In the era of police reforms, he said, the technology takes away a person’s personal biases as to why police might want to “run” [the license plate of] a particular car.
“It’s running every car that in front of the camera,” he said of the LPR technology.
DPD does not share information from LPRs with ICE or any other federal law enforcement agency, he said. “As an immigrant, I’m not sure I would support a department that would coordinate with ICE” to the point of things of a local police department nature.”
Referring to his 31 years of law enforcement experience, the chief said, “To us, anybody who lives in their community, documented or undocumented, citizen, whatever gender or race they might be, they are citizens as far as we are concerned. We don’t share anything with ICE.”
Area law enforcement agencies that use the technology do share information if it involves a car that may have been involved in an ongoing investigation, the chief said.
The department’s expansion proposal would include LPR alerts for specific instances -- Amber (for kidnapped or missing children), Silver (for missing or endangered citizens 65 and older) or Blue (for officers who are missing/killed/injured and a suspect vehicle has been identified).
WHAT LICENSE PLATE CAMERAS MEAN FOR COMMUNITIES
The department’s proposal includes having some fixed-site LPRs in communities that would be paid for through grants, Afzal said. Fixed-site LPRs would not be installed in any community without that community’s input. Research would then have to be done to determine whether there is enough evidence to support a site.
“We don’t have any preconceived notions that it needs to go in this particular community because a community has to have a say-so,” the chief said, but “there are several communities that want the technology because of some of the reckless driving behavior” that has occurred in their neighborhoods.
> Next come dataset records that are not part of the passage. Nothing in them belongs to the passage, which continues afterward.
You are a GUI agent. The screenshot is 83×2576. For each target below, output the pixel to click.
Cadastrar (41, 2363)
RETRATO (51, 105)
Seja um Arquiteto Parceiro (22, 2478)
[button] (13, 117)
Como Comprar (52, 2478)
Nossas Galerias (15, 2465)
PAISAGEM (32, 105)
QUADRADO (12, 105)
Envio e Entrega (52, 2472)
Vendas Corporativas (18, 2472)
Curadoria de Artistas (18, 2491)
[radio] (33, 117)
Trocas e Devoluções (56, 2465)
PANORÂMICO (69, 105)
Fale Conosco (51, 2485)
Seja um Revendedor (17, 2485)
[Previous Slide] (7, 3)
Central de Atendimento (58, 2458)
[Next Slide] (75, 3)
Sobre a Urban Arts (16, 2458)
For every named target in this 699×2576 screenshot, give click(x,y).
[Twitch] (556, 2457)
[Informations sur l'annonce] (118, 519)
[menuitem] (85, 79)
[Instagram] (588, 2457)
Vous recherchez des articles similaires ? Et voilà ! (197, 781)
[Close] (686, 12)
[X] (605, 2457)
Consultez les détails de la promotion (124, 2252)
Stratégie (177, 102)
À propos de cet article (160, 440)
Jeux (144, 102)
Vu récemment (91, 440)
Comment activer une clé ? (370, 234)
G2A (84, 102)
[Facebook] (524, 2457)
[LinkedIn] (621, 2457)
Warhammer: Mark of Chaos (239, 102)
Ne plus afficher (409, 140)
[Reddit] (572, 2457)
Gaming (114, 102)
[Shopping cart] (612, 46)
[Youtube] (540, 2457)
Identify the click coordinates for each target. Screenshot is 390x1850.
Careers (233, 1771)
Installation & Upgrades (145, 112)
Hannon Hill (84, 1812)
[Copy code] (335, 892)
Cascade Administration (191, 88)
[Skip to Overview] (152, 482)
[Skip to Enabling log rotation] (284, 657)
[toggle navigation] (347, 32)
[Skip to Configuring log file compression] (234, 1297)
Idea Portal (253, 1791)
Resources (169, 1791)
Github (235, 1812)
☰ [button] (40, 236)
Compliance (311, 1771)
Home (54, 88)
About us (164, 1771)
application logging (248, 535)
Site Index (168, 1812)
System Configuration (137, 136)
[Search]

The chief declined to say which communities want fixed-site LPRs.
“You [media] would have our lunch if you found out a shooting occurred and we didn’t do anything in that area. Citizens would have our lunch and say, ‘well how come you are not identifying culprits in that area?’ "
This technology helps Dayton police to say ‘let’s not stop 50 cars, let’s stop one car, the one car the camera might have picked up,’ ” he said.
Who knows, Afzal asked rhetorically, how many cars have gone in front of police that were stolen or were wanted and officers just had no idea?
“This technology helps you to fish with a spear...instead of putting out a wide net out there and stopping anybody and everybody in an area,” he said.
WHAT HAPPENS NEXT
The Dayton City Commission is expected to take up the DPD’s proposal on July 20 and could approve, reject or send the plan back to the department for more information.
Afzal said the department has been working with specific commissioners to make sure the proposal meets and letter and intent of the law in terms of what is allowed under an expanded use of the technology.
The police officer’s job is to apprehend offenders, hopefully deter crime, the chief said.
“We’re going to do that whether you give us the technology or not. Do you want us to stop 50 cars, or one or two cars?”